--- DATA TO EXAMINE ---
=== Begin Enclosure ===
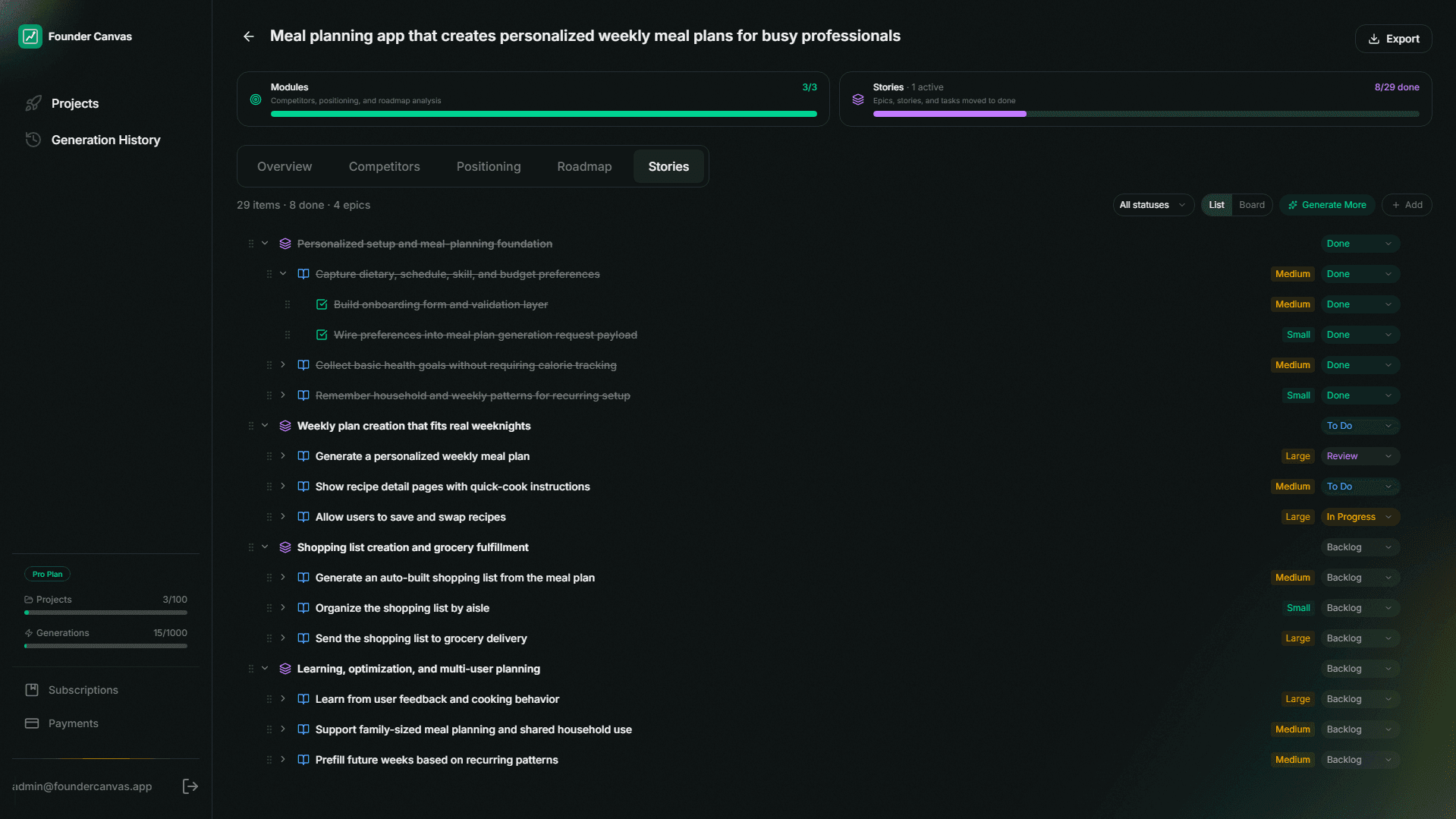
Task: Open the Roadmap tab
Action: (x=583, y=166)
=== End Enclosure ===
=== Begin Enclosure ===
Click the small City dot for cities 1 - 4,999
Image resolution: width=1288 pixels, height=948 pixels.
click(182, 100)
=== End Enclosure ===
=== Begin Enclosure ===
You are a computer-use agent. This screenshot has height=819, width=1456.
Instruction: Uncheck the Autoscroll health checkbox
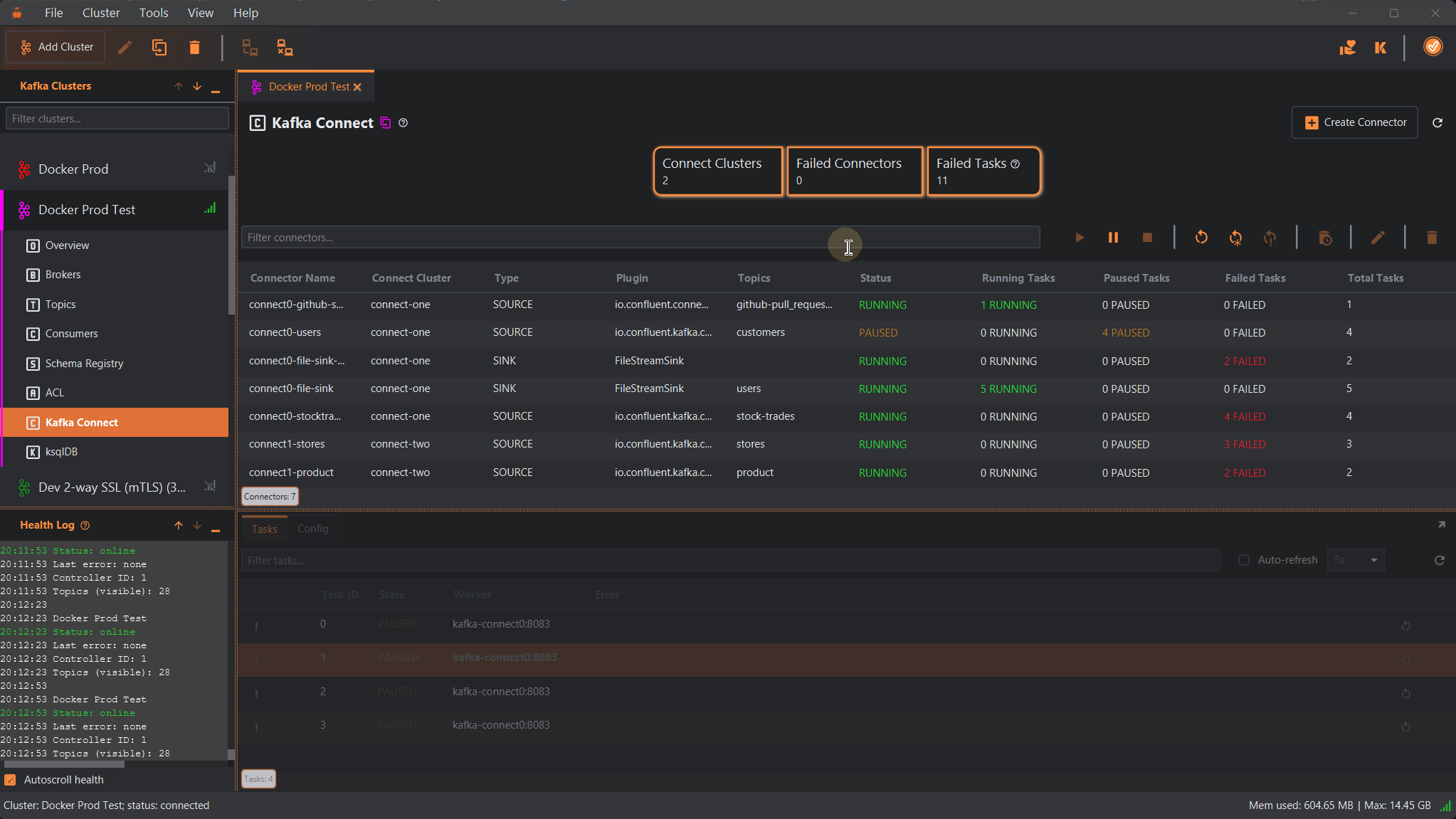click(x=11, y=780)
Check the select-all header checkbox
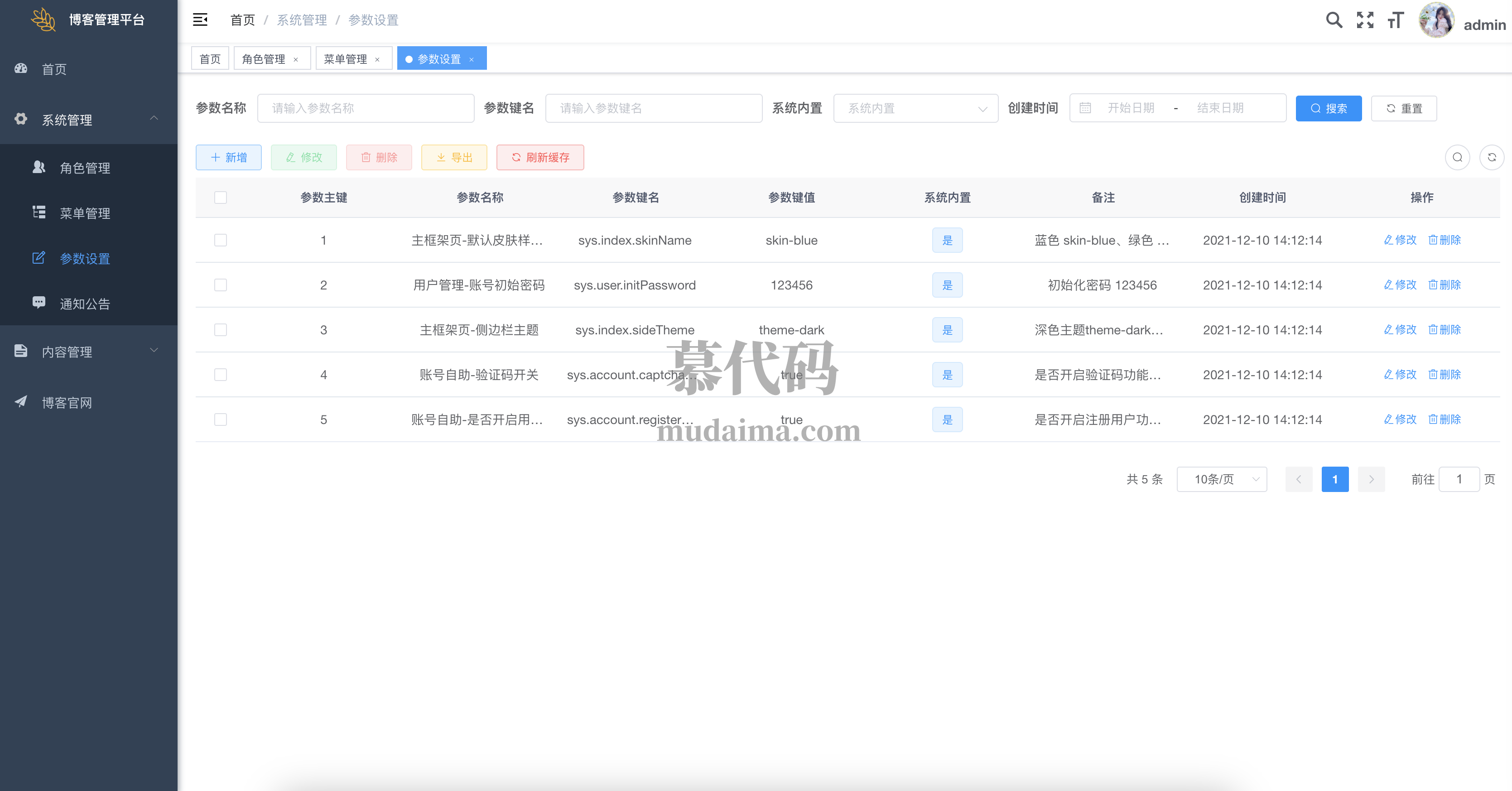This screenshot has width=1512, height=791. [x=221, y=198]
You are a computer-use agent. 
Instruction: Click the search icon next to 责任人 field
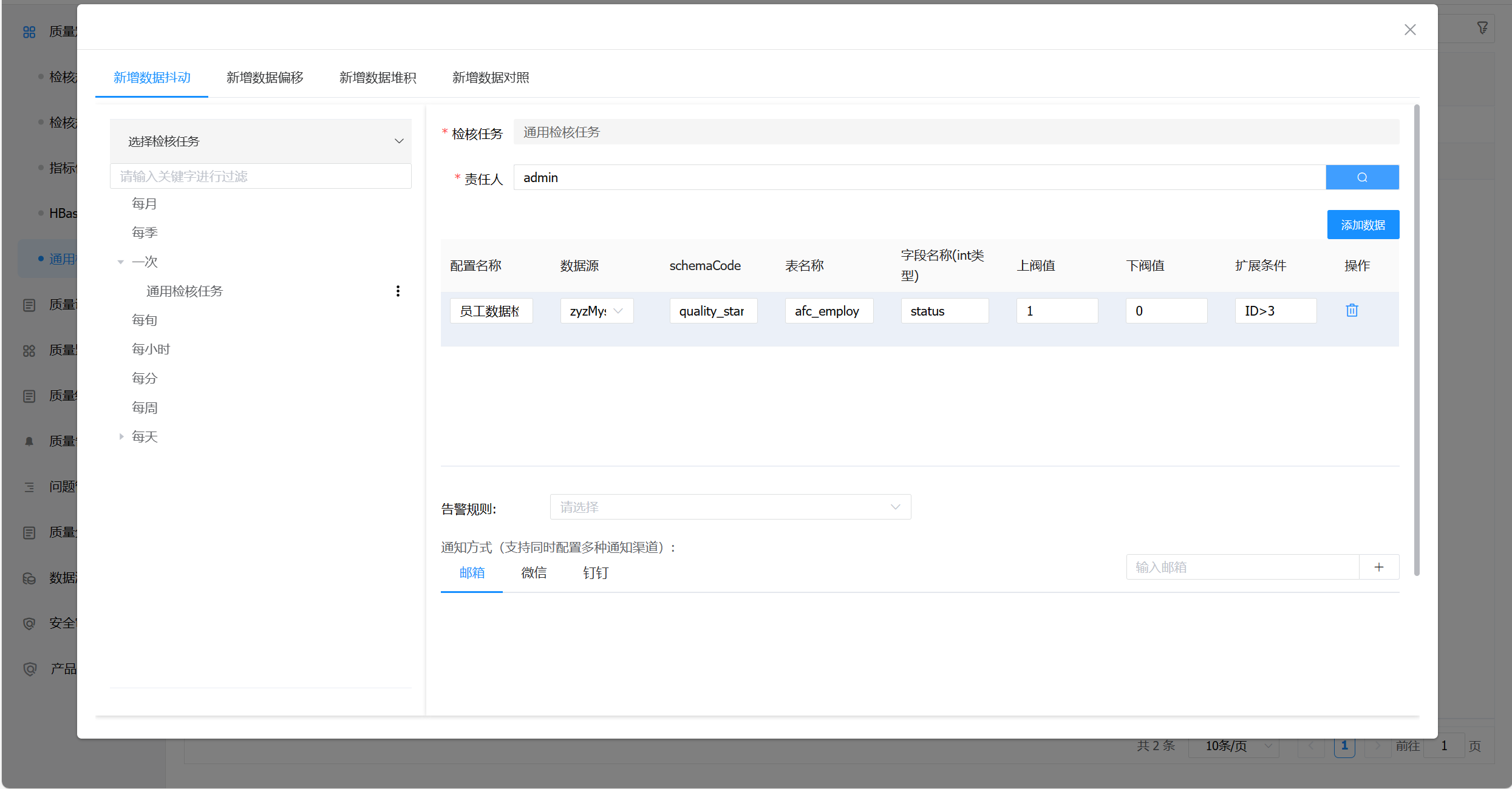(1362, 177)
=== End Enclosure ===
--- WHAT IS NEEDED ---
Find each line in the listing above that contains "agent", and copy that line.

--- WRITTEN RESPONSE ---
You are a computer-use agent. This screenshot has height=819, width=1456.
You are a computer-use agent. 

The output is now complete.